Klingt kompliziert, gegen eine Regierung zu demonstrieren, die man selbst berät.

Gar nicht, denn ich habe meinen Standpunkt klargemacht: Ich will in der Kommission keine Zeit totschlagen, ich will etwas erreichen. Diese Einstellung teilen übrigens die meisten Kommissionsmitglieder.

Ist das Catering im Ministerium inzwischen nachhaltiger?

Auch so ein Punkt: Das Bundeslandwirtschaftsministerium sollte mal anfangen, bei der Ausstattung öffentlicher Kantinen ein bisschen Tempo zu machen und wenigstens im eigenen Haus 30 Prozent Bio einzukaufen. Davon habe ich noch nicht viel mitbekommen.

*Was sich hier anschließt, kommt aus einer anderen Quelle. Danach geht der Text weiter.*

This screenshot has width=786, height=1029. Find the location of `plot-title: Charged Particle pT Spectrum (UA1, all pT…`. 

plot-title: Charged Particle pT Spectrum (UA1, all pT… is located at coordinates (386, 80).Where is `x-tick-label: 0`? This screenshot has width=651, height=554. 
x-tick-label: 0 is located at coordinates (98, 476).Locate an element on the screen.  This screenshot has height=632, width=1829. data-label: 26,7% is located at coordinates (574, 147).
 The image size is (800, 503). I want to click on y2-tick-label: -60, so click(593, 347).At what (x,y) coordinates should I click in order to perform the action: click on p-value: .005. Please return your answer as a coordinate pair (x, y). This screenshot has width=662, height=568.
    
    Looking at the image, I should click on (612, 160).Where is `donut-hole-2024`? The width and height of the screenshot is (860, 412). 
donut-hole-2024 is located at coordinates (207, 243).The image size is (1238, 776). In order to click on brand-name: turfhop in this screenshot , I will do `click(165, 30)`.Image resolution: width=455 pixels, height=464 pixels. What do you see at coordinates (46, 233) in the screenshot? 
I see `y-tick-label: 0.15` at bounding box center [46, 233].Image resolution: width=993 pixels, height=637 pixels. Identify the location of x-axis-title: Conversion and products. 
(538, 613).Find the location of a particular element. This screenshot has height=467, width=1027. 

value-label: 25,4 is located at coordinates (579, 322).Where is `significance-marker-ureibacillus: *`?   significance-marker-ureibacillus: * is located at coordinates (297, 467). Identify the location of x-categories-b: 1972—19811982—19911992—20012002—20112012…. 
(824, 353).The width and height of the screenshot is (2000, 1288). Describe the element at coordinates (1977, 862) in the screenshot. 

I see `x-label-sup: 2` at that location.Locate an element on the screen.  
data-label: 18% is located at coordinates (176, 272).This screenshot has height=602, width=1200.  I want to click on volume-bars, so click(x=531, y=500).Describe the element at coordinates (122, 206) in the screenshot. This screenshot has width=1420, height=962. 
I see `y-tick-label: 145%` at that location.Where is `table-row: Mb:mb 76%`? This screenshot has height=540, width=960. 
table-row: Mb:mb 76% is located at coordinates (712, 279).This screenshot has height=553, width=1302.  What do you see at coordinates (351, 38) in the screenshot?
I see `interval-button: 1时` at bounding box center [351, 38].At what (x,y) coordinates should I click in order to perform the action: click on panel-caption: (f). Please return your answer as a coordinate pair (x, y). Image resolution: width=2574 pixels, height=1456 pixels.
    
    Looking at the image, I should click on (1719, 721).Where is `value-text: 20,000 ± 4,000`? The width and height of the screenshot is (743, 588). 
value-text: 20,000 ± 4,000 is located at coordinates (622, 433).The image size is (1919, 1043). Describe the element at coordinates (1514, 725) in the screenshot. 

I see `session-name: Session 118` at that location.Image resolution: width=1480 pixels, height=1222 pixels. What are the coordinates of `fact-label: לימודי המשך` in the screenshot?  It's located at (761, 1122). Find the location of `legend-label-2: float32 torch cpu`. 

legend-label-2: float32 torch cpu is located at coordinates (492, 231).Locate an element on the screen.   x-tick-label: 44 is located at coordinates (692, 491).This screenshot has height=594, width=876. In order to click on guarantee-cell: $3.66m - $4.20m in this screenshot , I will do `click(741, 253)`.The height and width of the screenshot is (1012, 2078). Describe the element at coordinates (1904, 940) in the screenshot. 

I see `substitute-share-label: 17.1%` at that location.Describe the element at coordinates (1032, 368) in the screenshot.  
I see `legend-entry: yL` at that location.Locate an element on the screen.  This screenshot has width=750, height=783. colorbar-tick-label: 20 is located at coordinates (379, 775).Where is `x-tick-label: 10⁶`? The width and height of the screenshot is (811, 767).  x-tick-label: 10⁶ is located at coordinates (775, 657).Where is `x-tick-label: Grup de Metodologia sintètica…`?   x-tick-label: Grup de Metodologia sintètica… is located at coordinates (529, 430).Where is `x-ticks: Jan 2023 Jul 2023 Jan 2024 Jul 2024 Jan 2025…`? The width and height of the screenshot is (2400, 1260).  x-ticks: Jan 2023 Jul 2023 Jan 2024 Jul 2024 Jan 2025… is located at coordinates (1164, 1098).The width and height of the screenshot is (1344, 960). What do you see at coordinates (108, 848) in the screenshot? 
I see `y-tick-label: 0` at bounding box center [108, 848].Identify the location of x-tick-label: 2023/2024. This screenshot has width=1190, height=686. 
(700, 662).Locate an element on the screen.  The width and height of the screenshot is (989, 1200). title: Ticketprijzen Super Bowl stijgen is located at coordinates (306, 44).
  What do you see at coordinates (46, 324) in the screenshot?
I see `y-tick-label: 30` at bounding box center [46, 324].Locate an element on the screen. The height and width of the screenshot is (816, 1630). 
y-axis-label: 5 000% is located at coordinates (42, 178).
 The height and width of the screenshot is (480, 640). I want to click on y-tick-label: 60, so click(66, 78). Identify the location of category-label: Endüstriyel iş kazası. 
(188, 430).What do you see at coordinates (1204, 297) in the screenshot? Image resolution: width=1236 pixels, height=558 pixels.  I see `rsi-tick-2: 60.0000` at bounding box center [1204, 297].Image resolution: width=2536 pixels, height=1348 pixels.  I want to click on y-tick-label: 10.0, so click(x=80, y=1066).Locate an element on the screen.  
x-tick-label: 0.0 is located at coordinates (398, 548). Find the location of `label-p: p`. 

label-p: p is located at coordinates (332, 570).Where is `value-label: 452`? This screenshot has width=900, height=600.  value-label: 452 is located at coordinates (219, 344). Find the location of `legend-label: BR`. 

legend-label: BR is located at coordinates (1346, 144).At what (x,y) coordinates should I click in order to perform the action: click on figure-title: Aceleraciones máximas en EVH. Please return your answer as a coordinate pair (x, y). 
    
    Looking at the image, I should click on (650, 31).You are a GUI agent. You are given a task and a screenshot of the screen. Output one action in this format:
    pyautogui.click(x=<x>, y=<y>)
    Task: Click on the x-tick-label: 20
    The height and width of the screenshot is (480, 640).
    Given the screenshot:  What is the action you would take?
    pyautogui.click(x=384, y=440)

Ganz schön viele Baustellen. Wie schaffen Sie es, trotzdem so optimistisch zu bleiben?

Das hat viele Gründe. Die Arbeit auf dem Hof hilft mir, den Kopf wieder frei zu bekommen. Draußen an der frischen Luft sein, Landschaft gestalten, mit Menschen aus der Region arbeiten – das trägt schon dazu bei, dass ich positiv in die Zukunft blicke. Aber auch die Arbeit in der AbL spendet Kraft. Dort bin ich politisch zu Hause und engagiere mich mit zahlreichen Bäuerinnen und Bauern, die genauso denken und handeln wie ich. Insgesamt eine gute Mischung aus kleinen und großen Dingen, die mich optimistisch stimmen.